I think the bike you have or similar is being discussed here:http://forums.mtbr.com/showthread.php?t=699483 in this forum. Also in this forum, look at the sticky at the top, entitled: "*Beginners and department store bikes*".

Relinked.


----------



## rockNnachos (Jun 26, 2010)

beer_coffee_water said:


> I think the bike you have or similar is being discussed here:http://forums.mtbr.com/showthread.php?t=699565 in this forum. Also in this forum, look at the sticky at the top, entitled: "*Beginners and department store bikes*".


Ok... that linked my back to here.


----------



## beer_coffee_water (Mar 1, 2011)

Haha guess that what I get for having 6 tabs open and paying attention to other things as well. Fixed above.


----------



## dirt farmer (Mar 28, 2005)

I'm curious, what did the pawn shop charge for that $199 Wally world bike?


----------



## ConorKwin (Apr 8, 2011)

dirt farmer said:


> I'm curious, what did the pawn shop charge for that $199 Wally world bike?

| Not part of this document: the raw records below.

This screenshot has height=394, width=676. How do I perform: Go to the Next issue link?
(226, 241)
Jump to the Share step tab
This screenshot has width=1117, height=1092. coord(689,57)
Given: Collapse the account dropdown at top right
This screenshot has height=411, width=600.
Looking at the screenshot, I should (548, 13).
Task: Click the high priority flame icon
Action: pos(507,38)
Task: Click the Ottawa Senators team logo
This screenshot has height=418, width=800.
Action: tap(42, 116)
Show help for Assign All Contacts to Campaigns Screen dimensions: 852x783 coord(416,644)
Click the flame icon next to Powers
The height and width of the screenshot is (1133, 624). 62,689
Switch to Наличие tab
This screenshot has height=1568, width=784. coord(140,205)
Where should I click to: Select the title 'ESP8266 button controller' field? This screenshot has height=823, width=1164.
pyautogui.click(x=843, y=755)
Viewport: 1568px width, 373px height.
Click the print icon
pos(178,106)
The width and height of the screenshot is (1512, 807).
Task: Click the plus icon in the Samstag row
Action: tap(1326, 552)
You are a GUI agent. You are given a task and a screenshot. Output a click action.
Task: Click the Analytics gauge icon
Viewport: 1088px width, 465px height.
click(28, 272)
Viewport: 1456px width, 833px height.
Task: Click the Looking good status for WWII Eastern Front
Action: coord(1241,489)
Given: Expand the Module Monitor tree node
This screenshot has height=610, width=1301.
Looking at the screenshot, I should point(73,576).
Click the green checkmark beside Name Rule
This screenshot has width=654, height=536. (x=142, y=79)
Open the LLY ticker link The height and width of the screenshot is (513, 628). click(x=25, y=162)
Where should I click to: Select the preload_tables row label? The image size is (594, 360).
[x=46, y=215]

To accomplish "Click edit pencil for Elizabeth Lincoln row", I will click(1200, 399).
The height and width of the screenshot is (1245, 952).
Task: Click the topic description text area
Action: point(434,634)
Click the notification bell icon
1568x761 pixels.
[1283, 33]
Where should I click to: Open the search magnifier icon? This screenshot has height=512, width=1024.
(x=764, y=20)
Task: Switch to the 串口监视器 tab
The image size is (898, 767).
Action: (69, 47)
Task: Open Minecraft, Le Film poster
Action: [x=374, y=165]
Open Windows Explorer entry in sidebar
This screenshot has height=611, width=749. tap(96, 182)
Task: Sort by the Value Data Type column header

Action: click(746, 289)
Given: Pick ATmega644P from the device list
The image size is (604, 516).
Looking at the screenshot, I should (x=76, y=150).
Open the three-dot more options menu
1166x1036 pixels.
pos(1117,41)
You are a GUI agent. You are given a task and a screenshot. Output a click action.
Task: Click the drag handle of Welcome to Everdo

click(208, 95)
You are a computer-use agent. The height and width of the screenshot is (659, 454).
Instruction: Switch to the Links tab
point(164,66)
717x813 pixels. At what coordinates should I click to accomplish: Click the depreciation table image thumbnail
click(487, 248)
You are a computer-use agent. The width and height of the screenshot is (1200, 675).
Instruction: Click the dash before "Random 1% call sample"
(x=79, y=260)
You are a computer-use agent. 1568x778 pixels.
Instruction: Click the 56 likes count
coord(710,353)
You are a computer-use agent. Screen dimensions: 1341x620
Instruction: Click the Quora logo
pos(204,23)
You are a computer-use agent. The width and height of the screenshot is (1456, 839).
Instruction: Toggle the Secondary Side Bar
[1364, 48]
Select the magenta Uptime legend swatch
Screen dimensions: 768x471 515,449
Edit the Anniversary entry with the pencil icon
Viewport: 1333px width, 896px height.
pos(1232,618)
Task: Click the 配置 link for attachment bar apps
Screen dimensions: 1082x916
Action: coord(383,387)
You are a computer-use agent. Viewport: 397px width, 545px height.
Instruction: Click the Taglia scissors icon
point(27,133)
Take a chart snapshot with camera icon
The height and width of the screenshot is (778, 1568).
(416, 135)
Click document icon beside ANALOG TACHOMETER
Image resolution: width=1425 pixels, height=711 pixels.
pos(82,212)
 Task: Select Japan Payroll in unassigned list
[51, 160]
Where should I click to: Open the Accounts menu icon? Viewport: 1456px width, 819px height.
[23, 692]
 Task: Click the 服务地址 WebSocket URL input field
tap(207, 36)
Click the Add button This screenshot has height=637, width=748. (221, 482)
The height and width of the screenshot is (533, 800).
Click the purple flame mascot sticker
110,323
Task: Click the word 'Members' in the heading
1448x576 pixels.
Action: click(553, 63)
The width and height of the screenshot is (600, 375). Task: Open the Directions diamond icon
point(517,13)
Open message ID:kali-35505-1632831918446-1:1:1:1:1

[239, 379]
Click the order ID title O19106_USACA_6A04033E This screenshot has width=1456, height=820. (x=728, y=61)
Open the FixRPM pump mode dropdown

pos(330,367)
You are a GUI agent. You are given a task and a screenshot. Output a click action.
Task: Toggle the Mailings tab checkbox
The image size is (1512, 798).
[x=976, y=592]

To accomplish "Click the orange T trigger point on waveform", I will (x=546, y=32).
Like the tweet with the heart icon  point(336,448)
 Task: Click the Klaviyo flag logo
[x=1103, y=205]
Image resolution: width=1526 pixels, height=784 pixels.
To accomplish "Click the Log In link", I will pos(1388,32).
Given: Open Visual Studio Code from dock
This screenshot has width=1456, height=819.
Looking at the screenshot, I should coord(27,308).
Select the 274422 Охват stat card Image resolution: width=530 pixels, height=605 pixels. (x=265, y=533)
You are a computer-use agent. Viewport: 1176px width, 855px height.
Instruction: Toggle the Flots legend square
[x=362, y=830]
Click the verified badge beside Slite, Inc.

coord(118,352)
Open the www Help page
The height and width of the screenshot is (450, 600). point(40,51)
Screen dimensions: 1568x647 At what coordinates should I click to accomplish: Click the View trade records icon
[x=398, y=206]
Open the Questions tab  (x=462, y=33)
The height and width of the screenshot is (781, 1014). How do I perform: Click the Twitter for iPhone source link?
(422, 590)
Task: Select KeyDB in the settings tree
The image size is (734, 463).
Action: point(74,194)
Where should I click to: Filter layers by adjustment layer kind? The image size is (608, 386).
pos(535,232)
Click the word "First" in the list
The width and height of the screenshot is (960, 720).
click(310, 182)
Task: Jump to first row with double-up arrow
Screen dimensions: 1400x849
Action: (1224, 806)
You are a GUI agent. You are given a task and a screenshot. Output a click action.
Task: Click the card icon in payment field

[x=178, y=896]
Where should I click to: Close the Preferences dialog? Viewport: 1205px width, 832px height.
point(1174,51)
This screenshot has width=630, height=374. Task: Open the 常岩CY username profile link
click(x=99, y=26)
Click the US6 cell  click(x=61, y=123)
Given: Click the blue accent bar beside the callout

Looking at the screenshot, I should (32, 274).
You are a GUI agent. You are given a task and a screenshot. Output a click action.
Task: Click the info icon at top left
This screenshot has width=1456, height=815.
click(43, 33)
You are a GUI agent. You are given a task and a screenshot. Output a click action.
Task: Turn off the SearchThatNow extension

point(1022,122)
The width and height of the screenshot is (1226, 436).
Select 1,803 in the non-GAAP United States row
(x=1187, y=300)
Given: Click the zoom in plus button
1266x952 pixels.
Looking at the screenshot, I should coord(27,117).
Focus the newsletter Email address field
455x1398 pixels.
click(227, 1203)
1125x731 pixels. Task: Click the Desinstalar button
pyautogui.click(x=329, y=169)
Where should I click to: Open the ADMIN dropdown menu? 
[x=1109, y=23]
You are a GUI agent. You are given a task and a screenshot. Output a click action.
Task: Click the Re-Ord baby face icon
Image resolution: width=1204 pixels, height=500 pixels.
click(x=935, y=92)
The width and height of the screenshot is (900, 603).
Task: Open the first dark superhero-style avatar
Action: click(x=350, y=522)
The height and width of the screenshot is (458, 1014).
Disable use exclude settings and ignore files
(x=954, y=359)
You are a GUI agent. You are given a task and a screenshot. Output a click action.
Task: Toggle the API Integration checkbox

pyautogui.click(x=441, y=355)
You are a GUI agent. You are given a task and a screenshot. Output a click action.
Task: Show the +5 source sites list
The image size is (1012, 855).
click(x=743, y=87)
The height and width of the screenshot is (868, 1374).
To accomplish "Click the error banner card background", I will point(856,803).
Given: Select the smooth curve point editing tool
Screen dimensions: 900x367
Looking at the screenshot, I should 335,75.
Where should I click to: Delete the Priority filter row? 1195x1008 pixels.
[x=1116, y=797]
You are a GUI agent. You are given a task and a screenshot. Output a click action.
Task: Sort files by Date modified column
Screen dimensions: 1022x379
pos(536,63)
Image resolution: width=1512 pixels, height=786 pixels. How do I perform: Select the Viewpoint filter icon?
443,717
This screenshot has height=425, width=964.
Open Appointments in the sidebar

$80 flat. I bought it as a bike to ride to work, which is about two blocks away, and MAYBE some trails that were close by, really wasnt looking for anything serious. Im not upset with my purchase; I am into firearms and agree with the "buy once cry once" mentality for the most part but this is different, it is something I will do for fun and is not life or death. If I ever need to deploy my firearm to protect my life and the ones I love then it damn well better work. If my wally world bike craps out on the trails ill shrug it off and walk back to base.

can anyone please link me to a place to get in contact with Thruster or please tell me if I can get a rebuild kit somewhere. I put some chain oil on the dried out dirt ring (the lower one not rubber) and the shocks are already unlocking a bit, but the ring does look damaged. How would I go about rebuilding these?


----------



## ConorKwin (Apr 8, 2011)

beer_coffee_water said:


> I think the bike you have or similar is being discussed here:http://forums.mtbr.com/showthread.php?t=699483 in this forum. Also in this forum, look at the sticky at the top, entitled: "*Beginners and department store bikes*".
> 
> Relinked.


I dont see how linking me to those two different threads answered my question of how I would go about rebuilding the forks. I am gratefull for you identifying the bicycle but please push your mountain bike snobbery on some one else...

Troll :thumbsup:


----------



## Eville140 (Nov 26, 2010)

ConorKwin said:


> I dont see how linking me to those two different threads answered my question of how I would go about rebuilding the forks. I am gratefull for you identifying the bicycle but please push your mountain bike snobbery on some one else...
> 
> Troll :thumbsup:


I think what he is getting at, is they probably are not worth rebuilding. Parts are probably not even available for a rebuild and if they where the cost to get them would be half what the bike is worth.
Locked up might not be a bad thing if your just going to ride on the streets with it, or take them apart and see what the problems is. Hard to get worse off is they are already broke.


----------



## rlouder (Jun 26, 2007)

Check the walmart link in post 2. The first response in the Q&A section shows the manufacturer. You can find the company's website with google. Doubt any parts are available to rebuild it.

The pic shows it is a standard threadless stem. The other standard you need to check is the steering tube's diameter - 1 1/8" is standard. You can check it by unscrewing the cap on top of the stem. Since the side screws hold the stem on the steering tube and the top cap is only used to preload the bearings, you don't have to worry about making any adjustments after you measure the stem's inside diameter. Simply replace the top cap and snug it up.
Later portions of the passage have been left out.